I think I'm working around the concept that there may have been no single
organism which did much more than predominate in the black death epidemic.
There is material about this in Defoe and as soon as I can get a print
copy of the book, we may be able to have a more substantive discussion
about it.
The question seems to be one that is currently relevent to the AIDS and
ME/CFIDS epidemics. We know what the illnesses are and there seem to be
many collateral organisms. Which aspects of the diseases are caused by
which viruses? In the second week of the plague, there were some fifty
nine deaths--I may find out that I may be off by one or two when I get the
book. I read everything on tape and it is hard to go back and find data.
Of the fifty nine deaths, only nine or so were initially determined to be
the plague. The rest were spotted fever and other illnesses in unusually
high numbers. A second examination found I believe eleven more who were
thought to have the plague. Personally I would trust the first
examination more. There were two groups of people during the plague.
There were the ones who believed it to be a visitation from God to an
unrepentant people.

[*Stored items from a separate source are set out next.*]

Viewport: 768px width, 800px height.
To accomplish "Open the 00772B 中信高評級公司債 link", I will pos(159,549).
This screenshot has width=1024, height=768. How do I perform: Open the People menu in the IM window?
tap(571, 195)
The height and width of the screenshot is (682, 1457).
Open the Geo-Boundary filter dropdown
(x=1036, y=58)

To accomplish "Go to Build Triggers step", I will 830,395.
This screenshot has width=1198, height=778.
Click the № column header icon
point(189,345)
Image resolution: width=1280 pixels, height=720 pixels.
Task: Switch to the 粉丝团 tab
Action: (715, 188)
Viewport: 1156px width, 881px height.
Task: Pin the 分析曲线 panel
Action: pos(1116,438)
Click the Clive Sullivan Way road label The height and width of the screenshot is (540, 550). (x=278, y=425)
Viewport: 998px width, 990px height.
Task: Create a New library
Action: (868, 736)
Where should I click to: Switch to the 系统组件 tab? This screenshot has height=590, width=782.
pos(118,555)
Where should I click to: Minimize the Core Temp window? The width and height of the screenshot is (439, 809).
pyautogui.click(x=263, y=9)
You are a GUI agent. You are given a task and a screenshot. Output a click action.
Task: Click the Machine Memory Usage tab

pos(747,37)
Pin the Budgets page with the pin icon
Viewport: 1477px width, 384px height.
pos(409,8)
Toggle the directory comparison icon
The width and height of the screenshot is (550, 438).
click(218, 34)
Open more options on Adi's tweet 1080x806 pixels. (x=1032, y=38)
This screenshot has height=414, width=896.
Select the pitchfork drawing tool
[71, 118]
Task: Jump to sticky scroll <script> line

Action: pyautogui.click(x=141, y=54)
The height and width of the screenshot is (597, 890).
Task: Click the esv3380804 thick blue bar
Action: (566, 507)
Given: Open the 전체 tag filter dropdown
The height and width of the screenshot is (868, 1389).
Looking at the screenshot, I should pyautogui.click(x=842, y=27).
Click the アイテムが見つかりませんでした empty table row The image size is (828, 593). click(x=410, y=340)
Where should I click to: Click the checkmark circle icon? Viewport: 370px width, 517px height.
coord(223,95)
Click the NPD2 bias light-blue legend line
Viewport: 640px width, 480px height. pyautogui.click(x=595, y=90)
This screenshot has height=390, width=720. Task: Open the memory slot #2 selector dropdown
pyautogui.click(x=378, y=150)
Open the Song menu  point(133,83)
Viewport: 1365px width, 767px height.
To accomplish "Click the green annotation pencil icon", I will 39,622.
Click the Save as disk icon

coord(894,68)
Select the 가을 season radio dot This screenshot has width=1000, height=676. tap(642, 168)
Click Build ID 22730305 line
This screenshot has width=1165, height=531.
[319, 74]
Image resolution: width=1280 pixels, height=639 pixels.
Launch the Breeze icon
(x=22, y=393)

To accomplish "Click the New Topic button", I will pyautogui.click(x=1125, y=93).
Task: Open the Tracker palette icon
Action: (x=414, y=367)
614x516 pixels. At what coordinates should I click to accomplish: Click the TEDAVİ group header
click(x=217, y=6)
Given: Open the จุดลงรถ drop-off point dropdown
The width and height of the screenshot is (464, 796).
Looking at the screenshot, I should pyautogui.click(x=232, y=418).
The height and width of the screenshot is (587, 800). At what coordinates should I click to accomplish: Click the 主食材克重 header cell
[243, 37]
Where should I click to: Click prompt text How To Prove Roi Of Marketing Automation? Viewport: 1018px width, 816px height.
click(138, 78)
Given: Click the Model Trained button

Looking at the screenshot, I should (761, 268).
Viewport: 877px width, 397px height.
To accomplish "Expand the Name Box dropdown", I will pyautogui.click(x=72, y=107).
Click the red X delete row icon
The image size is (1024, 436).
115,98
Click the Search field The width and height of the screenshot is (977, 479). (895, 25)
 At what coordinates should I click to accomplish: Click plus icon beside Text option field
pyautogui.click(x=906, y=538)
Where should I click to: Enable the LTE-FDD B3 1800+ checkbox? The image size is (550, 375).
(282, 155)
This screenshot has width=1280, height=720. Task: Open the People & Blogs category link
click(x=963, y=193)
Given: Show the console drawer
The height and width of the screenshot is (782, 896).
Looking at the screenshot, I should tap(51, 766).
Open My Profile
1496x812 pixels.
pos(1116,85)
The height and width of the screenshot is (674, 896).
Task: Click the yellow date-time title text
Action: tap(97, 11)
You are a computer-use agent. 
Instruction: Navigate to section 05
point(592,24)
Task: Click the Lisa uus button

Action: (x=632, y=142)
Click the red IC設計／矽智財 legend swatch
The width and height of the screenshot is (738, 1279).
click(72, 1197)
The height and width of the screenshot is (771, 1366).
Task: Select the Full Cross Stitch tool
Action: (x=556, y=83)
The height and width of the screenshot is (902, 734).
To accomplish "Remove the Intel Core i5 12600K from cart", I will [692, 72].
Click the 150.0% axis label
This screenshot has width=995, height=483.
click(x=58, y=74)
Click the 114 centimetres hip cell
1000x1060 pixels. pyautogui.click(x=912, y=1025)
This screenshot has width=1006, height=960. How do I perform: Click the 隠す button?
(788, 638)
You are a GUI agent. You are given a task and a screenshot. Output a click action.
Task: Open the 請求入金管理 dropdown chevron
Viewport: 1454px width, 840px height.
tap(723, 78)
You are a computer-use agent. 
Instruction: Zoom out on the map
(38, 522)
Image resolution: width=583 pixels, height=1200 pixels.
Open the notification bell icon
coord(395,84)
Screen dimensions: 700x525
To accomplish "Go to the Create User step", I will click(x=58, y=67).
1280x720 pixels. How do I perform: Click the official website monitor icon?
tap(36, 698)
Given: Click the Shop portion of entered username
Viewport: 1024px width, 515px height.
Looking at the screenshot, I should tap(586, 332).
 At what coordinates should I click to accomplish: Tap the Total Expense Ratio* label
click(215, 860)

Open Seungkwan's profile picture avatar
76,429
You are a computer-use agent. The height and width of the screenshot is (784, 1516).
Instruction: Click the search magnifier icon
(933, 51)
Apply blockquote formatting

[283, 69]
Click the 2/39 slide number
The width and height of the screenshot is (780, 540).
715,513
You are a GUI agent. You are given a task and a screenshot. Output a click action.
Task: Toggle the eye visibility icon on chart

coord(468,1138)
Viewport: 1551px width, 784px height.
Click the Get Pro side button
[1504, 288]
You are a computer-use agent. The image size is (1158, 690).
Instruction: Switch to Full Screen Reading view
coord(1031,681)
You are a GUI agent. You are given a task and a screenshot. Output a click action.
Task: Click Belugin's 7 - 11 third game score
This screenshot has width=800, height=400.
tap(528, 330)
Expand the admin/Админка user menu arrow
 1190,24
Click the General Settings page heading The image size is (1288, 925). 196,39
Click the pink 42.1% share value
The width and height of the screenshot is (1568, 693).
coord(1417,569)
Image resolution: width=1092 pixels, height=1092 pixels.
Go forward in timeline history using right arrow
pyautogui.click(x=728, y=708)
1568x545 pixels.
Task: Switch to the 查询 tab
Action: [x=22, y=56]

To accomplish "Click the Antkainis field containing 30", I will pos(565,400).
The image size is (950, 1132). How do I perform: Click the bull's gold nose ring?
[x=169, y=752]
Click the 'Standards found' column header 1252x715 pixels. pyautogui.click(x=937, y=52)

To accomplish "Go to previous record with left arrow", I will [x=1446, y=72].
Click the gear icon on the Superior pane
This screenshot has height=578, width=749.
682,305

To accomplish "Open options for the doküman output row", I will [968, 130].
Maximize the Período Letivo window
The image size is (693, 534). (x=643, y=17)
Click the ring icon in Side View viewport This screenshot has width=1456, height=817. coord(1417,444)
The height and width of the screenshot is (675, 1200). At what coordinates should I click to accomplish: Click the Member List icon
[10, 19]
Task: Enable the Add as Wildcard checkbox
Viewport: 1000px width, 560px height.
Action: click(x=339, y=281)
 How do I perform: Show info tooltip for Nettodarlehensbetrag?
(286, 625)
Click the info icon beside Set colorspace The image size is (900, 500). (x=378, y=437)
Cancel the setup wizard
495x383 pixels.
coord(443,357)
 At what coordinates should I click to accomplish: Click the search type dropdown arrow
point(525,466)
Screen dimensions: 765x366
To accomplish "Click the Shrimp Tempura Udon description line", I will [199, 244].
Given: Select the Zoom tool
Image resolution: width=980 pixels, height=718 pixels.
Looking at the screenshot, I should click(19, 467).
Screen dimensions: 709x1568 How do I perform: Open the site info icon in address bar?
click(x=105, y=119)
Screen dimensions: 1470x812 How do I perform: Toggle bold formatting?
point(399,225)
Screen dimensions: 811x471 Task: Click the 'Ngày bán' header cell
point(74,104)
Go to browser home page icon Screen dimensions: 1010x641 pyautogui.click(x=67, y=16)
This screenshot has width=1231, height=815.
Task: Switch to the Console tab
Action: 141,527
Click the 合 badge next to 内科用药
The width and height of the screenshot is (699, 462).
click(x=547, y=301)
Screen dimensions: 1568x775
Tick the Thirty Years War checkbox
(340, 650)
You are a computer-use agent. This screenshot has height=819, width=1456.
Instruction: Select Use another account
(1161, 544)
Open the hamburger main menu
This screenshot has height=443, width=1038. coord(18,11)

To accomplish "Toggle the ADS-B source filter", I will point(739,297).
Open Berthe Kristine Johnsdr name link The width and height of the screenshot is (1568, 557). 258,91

These people packed the churches and ran around in
the streets half crazed. It was necessary to convince the people that
there was a single infection as much as possible so that people would take
ordinary precautionary measures against an infectious humour. The number
of illnesses involved in the early deaths might be expected to cause a
panic.
The idea that the epidemic was caused by rats or fleas is a modern one.
Londoners killed all animals they could catch--this was in the winter when
the cold ought to have killed most fleas. They killed forty thousand dogs
and a hundred and sixty thousand cats plus all the mice and rats they
could catch.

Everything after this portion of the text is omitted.